Hacker News new | ask | show | jobs
by rjh29 970 days ago
> Edge functions are cost-effective as you only pay for the actual CPU execution.

> We have over 1000 monitors, and the monthly cost to run them would be $150.

> While on fly we only have 6 servers with 2vcpu/512Mb It cost us $23.34 monthly ($3.89*6).

So edge functions are in no way cost-effective right? People using lambda functions are getting ripped off, they could just buy a couple of VPS.

5 comments

> People using lambda functions are getting ripped off, they could just buy a couple of VPS.

A non-zero amount of our CICD pipelines are "perform API call with secret pulled from SSM/Secrets Manager". They happen 1-2 times per day and take less than a 5 seconds to run on each invocation. We currently have a burstable EC2 instance running 24/7 to handle these which costs us ~$5/mo. My napkin math says that this would cost us ~$0.01/month to run these as lambdas. More to the point though, we're limited in concurrency on these. It's pretty common that they all get triggered at the same time, it would be ideal if we could allow for an "unlimited" number of these to run. This sort of workload would be great to run for lambda functions, the engineering cost of implementing it just doesn't ever make sense.

If we paid someone $150/hour to spend half a day on it, right now our break even point is probably 5 years...

Also, if you implement it as lambdas, your solution is now less portable. Your EC2 instance can probably be ported to something else easier than some lambda solution.
This is objectively false. In fact, it's the opposite of true. Lambda forces you to have a single entry point to your code that passes the details of a request to your application in a structured way. Wrap that in the http server of your choice in about fifty lines of code and you're done.

Or, you use something like Express inside Lambda with Serverless and adapting it to a long running server is literally just deleting the fifty lines of code that export your lambda handler. It couldn't be more simple.

Which is to say, you'll almost always have more trouble going from something else to Lambda and not the other way.

> Wrap that in the http server of your choice in about fifty lines of code and you're done. > Or, you use something like Express inside Lambda with Serverless and adapting it to a long running server is literally just deleting the fifty lines of code that export your lambda handler. It couldn't be more simple.

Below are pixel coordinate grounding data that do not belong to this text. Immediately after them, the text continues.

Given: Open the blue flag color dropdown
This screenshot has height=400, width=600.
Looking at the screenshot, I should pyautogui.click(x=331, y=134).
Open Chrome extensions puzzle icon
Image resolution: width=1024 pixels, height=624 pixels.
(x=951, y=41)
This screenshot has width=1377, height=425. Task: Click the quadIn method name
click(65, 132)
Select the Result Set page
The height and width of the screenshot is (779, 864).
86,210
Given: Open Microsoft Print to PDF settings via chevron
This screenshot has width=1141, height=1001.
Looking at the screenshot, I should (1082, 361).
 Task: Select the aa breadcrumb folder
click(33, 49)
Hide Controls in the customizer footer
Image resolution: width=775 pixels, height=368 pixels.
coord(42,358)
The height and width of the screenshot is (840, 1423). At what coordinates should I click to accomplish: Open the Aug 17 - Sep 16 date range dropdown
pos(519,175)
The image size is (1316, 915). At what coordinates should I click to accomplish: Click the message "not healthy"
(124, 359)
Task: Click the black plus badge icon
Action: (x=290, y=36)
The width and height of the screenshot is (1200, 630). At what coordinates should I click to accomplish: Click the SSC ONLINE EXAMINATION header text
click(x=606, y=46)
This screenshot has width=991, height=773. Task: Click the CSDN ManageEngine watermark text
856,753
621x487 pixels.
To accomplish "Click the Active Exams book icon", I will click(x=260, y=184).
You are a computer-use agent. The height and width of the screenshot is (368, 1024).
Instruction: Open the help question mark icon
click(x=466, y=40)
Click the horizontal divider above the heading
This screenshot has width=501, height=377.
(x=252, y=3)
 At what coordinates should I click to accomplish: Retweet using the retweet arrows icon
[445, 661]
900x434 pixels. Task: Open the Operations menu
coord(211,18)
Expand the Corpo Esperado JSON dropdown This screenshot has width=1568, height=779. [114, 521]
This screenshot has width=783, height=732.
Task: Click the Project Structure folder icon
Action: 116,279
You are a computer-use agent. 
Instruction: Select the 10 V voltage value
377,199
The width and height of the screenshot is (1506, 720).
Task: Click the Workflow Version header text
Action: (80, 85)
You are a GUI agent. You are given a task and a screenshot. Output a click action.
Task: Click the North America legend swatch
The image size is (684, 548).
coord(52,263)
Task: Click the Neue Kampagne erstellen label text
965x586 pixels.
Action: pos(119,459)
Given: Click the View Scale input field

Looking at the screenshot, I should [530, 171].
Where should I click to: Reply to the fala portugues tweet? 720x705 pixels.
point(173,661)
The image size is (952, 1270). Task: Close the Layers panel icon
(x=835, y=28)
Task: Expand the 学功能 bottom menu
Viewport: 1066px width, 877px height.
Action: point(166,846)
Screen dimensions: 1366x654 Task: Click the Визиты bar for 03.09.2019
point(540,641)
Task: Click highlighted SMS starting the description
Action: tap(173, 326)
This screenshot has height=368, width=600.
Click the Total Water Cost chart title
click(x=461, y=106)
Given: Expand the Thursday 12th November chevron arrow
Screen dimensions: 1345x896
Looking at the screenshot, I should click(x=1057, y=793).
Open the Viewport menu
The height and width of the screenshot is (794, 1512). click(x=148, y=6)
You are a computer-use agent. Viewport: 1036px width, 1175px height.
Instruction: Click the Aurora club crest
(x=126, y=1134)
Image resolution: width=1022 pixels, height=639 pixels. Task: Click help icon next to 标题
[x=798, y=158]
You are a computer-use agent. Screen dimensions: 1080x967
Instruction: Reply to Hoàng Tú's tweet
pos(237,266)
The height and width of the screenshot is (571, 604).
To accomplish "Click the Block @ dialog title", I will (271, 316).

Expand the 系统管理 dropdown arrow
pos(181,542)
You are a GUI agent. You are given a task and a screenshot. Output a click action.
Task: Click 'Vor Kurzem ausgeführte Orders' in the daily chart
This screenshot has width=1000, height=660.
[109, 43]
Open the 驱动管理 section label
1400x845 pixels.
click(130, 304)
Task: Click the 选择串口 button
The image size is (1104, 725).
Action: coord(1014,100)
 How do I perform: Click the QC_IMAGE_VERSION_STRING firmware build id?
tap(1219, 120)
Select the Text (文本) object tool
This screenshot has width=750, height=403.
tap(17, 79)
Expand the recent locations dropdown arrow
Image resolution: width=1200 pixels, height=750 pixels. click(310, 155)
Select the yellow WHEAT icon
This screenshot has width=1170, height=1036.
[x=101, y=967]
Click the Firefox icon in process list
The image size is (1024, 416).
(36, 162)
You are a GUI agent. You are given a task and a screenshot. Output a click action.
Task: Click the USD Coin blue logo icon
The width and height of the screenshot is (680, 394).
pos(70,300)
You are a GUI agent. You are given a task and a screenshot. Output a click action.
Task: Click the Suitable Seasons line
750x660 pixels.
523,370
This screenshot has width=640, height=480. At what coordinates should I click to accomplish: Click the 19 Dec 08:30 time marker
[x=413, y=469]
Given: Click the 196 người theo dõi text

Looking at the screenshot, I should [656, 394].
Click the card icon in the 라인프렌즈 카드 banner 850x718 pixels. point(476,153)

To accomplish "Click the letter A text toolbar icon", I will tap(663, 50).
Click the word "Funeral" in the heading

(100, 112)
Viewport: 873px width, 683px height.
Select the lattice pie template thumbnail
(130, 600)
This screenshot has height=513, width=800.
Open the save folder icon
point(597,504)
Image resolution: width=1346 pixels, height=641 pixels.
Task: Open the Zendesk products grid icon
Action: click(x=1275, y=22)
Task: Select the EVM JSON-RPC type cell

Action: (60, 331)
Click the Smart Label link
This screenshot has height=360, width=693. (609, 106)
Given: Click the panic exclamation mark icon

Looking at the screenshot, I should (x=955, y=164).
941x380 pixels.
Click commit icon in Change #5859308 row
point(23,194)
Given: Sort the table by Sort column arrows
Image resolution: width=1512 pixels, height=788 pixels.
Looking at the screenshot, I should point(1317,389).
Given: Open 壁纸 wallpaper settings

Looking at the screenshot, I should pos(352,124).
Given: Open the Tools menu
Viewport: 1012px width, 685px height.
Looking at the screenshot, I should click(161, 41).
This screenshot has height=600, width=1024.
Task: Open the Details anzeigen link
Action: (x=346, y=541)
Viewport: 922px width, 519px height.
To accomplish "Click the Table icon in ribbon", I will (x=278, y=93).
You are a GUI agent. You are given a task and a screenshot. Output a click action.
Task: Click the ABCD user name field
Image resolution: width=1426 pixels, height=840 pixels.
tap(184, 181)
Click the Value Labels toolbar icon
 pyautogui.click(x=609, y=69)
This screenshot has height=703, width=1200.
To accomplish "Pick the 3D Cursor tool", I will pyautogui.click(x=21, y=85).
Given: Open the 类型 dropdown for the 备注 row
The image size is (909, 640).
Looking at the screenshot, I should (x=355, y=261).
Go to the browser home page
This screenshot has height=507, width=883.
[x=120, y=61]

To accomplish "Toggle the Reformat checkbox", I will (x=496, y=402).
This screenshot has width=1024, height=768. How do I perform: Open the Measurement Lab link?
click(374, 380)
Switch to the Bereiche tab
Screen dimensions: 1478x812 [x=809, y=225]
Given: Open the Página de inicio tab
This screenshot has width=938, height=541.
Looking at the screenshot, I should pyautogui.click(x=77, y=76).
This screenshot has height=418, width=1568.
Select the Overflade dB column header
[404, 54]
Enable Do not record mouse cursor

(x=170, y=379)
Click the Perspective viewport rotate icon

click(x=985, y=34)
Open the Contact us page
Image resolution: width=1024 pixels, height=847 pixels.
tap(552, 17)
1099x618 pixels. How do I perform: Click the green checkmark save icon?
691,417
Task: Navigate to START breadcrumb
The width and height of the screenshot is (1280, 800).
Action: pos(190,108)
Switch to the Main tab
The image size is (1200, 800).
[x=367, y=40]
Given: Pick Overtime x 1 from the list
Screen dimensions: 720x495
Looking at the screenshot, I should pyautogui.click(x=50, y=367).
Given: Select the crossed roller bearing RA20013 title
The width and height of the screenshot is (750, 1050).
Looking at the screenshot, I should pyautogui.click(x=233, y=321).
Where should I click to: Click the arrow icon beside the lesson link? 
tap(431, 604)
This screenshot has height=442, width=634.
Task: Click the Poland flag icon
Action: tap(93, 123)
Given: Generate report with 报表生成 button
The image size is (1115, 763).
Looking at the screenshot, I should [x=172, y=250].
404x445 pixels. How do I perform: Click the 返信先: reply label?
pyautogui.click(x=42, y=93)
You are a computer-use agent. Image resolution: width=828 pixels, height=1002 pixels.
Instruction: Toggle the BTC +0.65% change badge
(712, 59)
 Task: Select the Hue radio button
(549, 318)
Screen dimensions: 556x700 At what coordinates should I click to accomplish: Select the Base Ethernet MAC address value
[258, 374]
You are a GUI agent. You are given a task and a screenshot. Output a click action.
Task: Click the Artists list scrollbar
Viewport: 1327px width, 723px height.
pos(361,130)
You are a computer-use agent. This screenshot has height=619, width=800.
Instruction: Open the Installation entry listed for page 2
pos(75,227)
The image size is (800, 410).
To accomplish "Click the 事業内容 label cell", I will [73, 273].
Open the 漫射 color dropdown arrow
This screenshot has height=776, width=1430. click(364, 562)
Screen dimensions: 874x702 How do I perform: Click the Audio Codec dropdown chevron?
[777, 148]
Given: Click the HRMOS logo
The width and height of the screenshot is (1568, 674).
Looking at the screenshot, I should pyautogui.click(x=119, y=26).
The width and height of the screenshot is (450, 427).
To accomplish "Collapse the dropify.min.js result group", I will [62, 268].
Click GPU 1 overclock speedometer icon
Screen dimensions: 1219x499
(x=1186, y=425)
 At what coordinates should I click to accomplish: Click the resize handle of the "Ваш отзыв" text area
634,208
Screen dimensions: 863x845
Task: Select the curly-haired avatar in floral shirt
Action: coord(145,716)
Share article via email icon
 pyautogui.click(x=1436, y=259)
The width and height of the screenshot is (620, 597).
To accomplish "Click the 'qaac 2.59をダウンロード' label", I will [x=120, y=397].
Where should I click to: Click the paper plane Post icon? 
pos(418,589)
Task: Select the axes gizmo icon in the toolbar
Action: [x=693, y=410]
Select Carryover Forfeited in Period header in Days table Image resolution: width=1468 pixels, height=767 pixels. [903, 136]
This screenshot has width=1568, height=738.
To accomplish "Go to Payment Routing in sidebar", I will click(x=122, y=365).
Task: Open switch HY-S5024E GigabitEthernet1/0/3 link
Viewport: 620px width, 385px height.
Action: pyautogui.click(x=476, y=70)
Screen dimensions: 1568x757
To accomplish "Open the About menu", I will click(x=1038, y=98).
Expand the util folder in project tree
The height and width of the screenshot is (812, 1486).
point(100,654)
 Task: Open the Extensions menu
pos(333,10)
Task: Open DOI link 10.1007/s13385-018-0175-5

...which is all extra setup that you need to do compared to if you weren't using lambda, in which case you'd already be set up using something like express. To be fair, it doesn't like it'd be too much work to do the conversion. But it would still be extra work compared to say moving something running on express and deployed in a container to another VPS and/or container hosting provider which would likely require no application changes at all.

There are services that offer compatible APIs to Lambda, in which case there's also no effort.

You could be switching from an integrated http server to using WSGI, which is almost identical to the effort I described. Who cares about the twenty minutes of work? It's "less portable" in such a trivial way.

> This is objectively false. In fact, it's the opposite of true.

I apologize for the tangent but in your mind, is false sometimes but not always the opposite of true? Or is this just emphasis? (Genuinely asking, not being snarky.)

ETA: Thanks for clarifying.

Something being wrong does not mean it is the exact opposite of what is the truth.
That's for abstractions to take care of. If my CI platform offers a lambda runner instead of an ec2 integration, I would use it in a heartbeat.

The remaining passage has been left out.